■ Written exercise ■
Copy the rows from the line with "Task: Click the КОАТУУ 0520600000 value" to the line with "click(x=1176, y=41)" without changing anything.

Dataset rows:
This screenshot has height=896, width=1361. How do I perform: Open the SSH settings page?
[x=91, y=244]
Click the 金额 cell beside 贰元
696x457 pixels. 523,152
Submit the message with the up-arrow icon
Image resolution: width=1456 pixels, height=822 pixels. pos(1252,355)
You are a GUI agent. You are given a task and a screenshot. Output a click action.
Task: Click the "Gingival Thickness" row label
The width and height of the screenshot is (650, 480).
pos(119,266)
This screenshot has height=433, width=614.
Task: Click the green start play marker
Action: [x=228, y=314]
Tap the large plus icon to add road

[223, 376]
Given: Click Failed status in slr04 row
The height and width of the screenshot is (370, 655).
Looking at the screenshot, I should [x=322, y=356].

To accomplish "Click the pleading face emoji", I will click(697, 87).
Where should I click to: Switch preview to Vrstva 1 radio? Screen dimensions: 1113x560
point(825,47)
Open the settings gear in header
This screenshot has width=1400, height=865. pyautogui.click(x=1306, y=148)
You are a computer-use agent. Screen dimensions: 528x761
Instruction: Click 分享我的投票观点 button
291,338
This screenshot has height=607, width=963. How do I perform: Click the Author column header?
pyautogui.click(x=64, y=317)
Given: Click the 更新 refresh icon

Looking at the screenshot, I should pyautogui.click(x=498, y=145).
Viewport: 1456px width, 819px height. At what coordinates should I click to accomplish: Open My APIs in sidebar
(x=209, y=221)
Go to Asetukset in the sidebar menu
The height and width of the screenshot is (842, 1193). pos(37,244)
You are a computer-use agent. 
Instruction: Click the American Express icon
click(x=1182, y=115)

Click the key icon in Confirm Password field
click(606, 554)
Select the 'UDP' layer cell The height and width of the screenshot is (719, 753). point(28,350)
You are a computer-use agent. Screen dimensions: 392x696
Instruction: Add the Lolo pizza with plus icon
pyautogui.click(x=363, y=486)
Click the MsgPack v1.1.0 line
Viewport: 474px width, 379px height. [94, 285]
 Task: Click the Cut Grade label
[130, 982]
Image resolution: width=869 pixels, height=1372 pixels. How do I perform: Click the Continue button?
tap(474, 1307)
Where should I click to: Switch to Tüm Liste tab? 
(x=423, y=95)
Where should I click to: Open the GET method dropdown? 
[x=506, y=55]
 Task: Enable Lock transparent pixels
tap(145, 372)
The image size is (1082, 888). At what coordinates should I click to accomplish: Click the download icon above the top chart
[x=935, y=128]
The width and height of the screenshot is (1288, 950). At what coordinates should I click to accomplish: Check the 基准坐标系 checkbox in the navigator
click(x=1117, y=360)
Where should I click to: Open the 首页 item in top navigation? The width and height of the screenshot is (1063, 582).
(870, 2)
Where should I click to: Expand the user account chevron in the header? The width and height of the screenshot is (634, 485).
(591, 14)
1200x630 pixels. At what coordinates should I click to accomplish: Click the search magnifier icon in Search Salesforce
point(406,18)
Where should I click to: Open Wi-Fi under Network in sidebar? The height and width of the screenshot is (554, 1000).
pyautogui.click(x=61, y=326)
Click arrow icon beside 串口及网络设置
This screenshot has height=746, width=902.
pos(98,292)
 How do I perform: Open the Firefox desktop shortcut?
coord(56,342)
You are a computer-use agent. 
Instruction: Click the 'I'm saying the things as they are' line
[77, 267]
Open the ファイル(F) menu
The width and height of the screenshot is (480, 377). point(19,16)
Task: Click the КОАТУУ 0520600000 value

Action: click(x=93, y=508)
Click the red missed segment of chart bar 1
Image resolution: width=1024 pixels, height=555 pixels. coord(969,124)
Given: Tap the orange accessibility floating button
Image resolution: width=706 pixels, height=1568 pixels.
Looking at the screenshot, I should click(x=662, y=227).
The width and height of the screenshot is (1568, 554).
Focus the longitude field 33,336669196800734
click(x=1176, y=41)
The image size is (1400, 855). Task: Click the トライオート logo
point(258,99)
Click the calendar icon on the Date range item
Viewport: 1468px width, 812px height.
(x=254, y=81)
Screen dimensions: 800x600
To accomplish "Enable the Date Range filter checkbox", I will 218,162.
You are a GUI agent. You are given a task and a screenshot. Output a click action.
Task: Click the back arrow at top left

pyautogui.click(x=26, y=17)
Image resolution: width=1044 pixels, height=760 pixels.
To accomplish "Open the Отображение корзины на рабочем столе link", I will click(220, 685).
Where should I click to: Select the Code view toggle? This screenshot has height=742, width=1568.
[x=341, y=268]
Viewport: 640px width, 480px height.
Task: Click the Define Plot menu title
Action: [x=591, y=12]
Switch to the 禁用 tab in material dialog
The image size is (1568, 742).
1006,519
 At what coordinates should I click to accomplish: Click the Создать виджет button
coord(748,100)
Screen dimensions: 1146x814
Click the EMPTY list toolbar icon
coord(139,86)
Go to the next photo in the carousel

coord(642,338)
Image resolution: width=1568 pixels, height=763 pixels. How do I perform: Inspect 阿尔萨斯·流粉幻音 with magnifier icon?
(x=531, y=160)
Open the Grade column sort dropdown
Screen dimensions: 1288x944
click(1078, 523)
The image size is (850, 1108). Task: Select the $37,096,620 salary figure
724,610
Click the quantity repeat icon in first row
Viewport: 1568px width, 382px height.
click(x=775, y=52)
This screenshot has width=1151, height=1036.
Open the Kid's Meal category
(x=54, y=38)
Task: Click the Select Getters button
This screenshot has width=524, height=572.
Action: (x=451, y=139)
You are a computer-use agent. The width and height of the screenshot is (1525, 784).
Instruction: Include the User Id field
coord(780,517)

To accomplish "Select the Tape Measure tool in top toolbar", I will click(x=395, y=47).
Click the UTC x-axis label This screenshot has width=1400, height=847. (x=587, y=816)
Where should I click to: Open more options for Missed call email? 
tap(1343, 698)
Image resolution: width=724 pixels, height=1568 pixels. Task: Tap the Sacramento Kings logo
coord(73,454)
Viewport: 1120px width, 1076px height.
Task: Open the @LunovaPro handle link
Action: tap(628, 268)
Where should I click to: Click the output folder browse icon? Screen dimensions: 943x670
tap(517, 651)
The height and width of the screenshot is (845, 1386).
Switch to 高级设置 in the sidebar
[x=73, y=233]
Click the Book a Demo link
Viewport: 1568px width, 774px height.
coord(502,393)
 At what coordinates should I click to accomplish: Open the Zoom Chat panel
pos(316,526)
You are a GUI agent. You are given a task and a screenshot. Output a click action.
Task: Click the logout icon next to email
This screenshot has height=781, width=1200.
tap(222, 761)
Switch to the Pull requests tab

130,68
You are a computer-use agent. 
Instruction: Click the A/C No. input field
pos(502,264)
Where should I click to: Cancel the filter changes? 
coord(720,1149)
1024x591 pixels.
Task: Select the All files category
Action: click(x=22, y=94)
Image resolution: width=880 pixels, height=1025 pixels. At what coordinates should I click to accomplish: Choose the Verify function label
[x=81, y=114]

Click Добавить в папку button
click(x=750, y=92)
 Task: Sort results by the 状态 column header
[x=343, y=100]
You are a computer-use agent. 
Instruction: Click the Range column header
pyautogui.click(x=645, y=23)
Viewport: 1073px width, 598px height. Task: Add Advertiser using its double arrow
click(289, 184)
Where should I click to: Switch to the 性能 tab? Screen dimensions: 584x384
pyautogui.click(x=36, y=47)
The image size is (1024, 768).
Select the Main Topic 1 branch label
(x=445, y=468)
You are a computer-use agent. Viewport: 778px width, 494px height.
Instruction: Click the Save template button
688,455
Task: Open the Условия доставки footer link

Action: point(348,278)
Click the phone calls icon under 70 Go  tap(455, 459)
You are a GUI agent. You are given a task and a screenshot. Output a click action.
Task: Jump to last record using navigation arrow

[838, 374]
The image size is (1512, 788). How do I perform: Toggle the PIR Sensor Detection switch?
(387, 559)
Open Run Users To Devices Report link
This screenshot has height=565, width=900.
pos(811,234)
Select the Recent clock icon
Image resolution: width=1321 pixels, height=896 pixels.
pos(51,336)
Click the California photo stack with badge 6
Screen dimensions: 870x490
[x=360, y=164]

■ In response ■
Task: Click the КОАТУУ 0520600000 value

Action: click(x=93, y=508)
Click the red missed segment of chart bar 1
Image resolution: width=1024 pixels, height=555 pixels. coord(969,124)
Given: Tap the orange accessibility floating button
Image resolution: width=706 pixels, height=1568 pixels.
Looking at the screenshot, I should click(x=662, y=227).
The width and height of the screenshot is (1568, 554).
Focus the longitude field 33,336669196800734
click(x=1176, y=41)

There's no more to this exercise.